◆ **Exercise brief**
Provide an exact copy of the lines from the beginning of the records through the line that includes "Task: Click the 06 - Time Disruptor filename", and of no others.

Saved data entries
────────

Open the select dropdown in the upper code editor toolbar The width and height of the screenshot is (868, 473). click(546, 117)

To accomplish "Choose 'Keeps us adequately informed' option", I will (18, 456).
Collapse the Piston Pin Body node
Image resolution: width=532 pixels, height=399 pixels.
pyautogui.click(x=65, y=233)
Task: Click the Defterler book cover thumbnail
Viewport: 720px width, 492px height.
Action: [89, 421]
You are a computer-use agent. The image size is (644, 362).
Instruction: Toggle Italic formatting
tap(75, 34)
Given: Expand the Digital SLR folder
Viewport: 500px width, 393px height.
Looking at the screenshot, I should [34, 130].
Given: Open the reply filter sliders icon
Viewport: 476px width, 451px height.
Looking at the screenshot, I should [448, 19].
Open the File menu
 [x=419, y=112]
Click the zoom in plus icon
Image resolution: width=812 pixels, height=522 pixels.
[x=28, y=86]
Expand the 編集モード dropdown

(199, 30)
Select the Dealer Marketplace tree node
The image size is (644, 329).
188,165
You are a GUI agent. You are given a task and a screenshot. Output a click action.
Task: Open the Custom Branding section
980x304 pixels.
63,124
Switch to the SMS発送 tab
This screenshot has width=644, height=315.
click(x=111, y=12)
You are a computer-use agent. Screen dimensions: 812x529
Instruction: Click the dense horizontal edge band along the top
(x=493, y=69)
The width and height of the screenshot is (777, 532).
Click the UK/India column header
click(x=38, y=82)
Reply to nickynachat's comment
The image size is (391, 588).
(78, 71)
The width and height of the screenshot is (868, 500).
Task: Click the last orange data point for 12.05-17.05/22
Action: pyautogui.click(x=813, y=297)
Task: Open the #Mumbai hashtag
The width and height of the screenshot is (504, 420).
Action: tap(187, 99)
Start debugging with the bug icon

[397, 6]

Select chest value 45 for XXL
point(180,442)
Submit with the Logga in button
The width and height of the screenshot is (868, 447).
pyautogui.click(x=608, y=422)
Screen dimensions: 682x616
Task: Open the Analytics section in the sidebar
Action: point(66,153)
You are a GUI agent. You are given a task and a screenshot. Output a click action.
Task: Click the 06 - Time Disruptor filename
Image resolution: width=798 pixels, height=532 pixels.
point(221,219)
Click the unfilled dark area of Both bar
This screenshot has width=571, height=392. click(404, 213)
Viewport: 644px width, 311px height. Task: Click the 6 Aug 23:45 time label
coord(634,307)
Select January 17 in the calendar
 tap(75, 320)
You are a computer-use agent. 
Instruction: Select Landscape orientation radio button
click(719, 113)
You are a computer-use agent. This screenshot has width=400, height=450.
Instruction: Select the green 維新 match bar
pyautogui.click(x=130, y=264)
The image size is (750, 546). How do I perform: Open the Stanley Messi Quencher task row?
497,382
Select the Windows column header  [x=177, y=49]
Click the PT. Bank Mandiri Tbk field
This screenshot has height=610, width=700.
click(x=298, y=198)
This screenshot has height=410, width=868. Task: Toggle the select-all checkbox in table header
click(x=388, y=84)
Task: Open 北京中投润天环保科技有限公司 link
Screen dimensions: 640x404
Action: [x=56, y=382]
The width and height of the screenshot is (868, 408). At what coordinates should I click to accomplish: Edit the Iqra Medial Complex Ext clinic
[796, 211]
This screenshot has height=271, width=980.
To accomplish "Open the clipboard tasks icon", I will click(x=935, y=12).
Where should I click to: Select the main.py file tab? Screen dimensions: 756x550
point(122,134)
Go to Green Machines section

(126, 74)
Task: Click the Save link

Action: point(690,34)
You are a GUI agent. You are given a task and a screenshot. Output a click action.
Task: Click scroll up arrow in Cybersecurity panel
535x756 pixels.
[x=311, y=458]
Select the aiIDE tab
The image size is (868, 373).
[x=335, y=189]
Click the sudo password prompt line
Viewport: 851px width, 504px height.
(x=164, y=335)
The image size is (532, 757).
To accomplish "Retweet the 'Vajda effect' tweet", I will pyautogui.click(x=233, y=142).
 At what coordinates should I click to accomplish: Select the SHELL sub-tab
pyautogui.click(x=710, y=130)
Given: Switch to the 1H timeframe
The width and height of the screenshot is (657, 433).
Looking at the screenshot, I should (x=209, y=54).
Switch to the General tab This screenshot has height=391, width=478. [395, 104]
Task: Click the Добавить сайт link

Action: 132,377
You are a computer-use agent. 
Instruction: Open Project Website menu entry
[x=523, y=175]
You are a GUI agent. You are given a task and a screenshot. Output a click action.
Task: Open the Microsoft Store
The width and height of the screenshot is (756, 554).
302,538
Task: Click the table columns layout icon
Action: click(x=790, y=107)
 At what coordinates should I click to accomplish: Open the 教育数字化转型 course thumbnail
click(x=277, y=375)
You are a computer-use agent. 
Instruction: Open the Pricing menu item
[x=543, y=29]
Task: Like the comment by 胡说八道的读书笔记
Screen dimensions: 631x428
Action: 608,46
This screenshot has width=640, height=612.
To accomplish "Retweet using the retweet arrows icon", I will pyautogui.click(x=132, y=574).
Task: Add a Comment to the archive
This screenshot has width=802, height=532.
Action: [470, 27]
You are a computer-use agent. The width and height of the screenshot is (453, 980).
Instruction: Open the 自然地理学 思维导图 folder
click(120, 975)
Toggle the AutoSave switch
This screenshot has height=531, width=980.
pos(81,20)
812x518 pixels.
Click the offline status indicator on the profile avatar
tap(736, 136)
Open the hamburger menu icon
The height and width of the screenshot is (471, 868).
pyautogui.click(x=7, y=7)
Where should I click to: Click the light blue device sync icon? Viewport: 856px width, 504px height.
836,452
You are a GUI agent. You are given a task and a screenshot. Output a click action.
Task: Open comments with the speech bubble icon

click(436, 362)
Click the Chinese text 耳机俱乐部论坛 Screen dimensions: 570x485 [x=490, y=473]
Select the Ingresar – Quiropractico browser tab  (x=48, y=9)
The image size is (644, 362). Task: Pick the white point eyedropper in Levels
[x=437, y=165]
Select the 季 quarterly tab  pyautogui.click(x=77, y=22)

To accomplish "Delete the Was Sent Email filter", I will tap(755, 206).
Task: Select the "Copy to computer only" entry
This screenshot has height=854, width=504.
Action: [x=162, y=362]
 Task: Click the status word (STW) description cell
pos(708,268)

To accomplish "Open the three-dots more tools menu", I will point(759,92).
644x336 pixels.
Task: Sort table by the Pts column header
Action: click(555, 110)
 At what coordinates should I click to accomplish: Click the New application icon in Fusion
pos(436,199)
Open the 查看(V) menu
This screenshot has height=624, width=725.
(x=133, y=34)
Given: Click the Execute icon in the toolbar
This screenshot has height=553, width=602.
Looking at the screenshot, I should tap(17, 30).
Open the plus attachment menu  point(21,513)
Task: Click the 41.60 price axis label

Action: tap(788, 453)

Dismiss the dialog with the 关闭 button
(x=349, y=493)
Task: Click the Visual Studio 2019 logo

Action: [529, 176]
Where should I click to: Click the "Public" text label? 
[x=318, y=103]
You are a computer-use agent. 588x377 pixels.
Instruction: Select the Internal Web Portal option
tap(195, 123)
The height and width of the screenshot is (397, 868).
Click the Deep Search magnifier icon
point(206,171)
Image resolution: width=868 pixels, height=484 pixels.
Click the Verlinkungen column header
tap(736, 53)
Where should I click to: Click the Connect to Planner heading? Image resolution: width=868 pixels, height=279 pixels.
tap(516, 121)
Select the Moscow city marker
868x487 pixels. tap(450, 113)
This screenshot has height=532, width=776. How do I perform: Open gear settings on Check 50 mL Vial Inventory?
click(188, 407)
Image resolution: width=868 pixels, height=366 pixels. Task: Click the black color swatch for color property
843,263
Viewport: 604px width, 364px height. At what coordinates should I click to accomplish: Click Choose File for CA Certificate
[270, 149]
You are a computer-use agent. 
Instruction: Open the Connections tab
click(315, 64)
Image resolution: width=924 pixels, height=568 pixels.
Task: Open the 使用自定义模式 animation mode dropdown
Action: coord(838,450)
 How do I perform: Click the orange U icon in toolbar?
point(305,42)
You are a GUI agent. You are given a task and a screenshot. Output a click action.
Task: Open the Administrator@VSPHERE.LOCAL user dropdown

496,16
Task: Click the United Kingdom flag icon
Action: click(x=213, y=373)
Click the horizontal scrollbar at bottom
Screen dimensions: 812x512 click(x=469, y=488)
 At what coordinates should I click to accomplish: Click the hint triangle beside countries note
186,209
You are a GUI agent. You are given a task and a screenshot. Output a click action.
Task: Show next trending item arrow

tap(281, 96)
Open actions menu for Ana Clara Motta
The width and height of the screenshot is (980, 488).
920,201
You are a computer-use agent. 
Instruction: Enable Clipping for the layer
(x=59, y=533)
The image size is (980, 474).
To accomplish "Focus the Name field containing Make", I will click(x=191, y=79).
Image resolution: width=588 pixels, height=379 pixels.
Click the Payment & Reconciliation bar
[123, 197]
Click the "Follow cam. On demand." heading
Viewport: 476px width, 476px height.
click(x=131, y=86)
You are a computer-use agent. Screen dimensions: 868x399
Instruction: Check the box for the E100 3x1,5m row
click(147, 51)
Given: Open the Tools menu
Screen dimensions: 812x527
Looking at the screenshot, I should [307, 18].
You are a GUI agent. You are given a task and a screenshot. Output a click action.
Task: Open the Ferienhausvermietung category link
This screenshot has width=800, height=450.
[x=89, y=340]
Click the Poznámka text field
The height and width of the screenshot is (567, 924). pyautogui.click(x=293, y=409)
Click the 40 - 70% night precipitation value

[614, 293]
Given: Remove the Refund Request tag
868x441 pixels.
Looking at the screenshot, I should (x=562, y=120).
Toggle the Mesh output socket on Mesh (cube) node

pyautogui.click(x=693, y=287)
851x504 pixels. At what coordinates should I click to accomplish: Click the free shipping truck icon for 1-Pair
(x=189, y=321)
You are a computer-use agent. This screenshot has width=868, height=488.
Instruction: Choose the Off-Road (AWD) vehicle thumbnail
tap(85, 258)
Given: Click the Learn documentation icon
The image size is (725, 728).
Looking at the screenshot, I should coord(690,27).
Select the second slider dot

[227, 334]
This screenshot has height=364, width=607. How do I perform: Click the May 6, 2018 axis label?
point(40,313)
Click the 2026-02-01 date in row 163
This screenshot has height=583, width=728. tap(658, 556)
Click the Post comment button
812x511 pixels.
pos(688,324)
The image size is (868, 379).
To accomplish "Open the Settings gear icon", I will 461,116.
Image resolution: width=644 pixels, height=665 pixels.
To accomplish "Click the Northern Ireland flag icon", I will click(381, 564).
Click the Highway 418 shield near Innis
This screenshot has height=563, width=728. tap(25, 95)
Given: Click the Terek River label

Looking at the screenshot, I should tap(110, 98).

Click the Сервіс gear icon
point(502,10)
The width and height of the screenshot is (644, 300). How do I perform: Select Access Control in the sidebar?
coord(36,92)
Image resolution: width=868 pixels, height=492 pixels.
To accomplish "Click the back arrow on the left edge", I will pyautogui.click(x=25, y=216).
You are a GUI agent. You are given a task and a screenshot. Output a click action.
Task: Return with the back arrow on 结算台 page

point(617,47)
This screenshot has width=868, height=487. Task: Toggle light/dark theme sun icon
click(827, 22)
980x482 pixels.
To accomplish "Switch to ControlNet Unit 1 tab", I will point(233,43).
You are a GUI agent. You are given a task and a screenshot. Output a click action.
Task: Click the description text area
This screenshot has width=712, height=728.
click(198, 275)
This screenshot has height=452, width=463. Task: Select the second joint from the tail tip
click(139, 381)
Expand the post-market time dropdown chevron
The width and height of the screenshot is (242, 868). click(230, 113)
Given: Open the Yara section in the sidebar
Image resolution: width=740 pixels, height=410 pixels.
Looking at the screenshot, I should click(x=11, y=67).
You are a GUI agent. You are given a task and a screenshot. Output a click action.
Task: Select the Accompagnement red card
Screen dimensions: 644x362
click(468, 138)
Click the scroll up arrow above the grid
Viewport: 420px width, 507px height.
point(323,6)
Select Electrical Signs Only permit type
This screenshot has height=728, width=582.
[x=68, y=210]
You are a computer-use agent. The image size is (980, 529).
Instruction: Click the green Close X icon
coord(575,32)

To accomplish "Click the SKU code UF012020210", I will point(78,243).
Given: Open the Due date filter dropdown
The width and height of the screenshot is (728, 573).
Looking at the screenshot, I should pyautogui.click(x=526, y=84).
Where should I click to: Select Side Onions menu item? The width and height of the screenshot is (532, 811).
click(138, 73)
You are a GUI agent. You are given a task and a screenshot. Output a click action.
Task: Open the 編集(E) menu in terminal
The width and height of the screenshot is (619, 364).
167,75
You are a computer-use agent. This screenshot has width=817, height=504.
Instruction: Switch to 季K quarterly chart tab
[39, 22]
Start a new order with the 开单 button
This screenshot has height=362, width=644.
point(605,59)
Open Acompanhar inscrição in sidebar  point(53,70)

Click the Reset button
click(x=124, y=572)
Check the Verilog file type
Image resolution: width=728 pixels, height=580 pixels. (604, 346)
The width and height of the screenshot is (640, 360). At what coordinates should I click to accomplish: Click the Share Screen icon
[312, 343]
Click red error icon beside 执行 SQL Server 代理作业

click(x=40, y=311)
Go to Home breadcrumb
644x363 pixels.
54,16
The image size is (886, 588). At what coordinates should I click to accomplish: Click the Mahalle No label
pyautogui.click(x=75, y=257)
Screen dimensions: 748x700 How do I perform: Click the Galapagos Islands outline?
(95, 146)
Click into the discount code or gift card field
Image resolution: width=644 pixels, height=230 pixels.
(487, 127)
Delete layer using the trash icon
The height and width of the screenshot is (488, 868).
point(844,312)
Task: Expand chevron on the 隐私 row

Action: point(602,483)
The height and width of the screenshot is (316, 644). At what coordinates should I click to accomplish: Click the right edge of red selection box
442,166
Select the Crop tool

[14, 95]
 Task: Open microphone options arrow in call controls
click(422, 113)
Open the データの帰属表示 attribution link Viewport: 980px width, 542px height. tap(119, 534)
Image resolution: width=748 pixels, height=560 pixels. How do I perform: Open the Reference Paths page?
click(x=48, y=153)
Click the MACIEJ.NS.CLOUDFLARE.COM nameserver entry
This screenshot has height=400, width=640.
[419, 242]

────────

◆ **Solution to this exercise**
Open the select dropdown in the upper code editor toolbar The width and height of the screenshot is (868, 473). click(546, 117)

To accomplish "Choose 'Keeps us adequately informed' option", I will (18, 456).
Collapse the Piston Pin Body node
Image resolution: width=532 pixels, height=399 pixels.
pyautogui.click(x=65, y=233)
Task: Click the Defterler book cover thumbnail
Viewport: 720px width, 492px height.
Action: [89, 421]
You are a computer-use agent. The image size is (644, 362).
Instruction: Toggle Italic formatting
tap(75, 34)
Given: Expand the Digital SLR folder
Viewport: 500px width, 393px height.
Looking at the screenshot, I should [34, 130].
Given: Open the reply filter sliders icon
Viewport: 476px width, 451px height.
Looking at the screenshot, I should [448, 19].
Open the File menu
 [x=419, y=112]
Click the zoom in plus icon
Image resolution: width=812 pixels, height=522 pixels.
[x=28, y=86]
Expand the 編集モード dropdown

(199, 30)
Select the Dealer Marketplace tree node
The image size is (644, 329).
188,165
You are a GUI agent. You are given a task and a screenshot. Output a click action.
Task: Open the Custom Branding section
980x304 pixels.
63,124
Switch to the SMS発送 tab
This screenshot has width=644, height=315.
click(x=111, y=12)
You are a computer-use agent. Screen dimensions: 812x529
Instruction: Click the dense horizontal edge band along the top
(x=493, y=69)
The width and height of the screenshot is (777, 532).
Click the UK/India column header
click(x=38, y=82)
Reply to nickynachat's comment
The image size is (391, 588).
(78, 71)
The width and height of the screenshot is (868, 500).
Task: Click the last orange data point for 12.05-17.05/22
Action: pyautogui.click(x=813, y=297)
Task: Open the #Mumbai hashtag
The width and height of the screenshot is (504, 420).
Action: tap(187, 99)
Start debugging with the bug icon

[397, 6]

Select chest value 45 for XXL
point(180,442)
Submit with the Logga in button
The width and height of the screenshot is (868, 447).
pyautogui.click(x=608, y=422)
Screen dimensions: 682x616
Task: Open the Analytics section in the sidebar
Action: point(66,153)
You are a GUI agent. You are given a task and a screenshot. Output a click action.
Task: Click the 06 - Time Disruptor filename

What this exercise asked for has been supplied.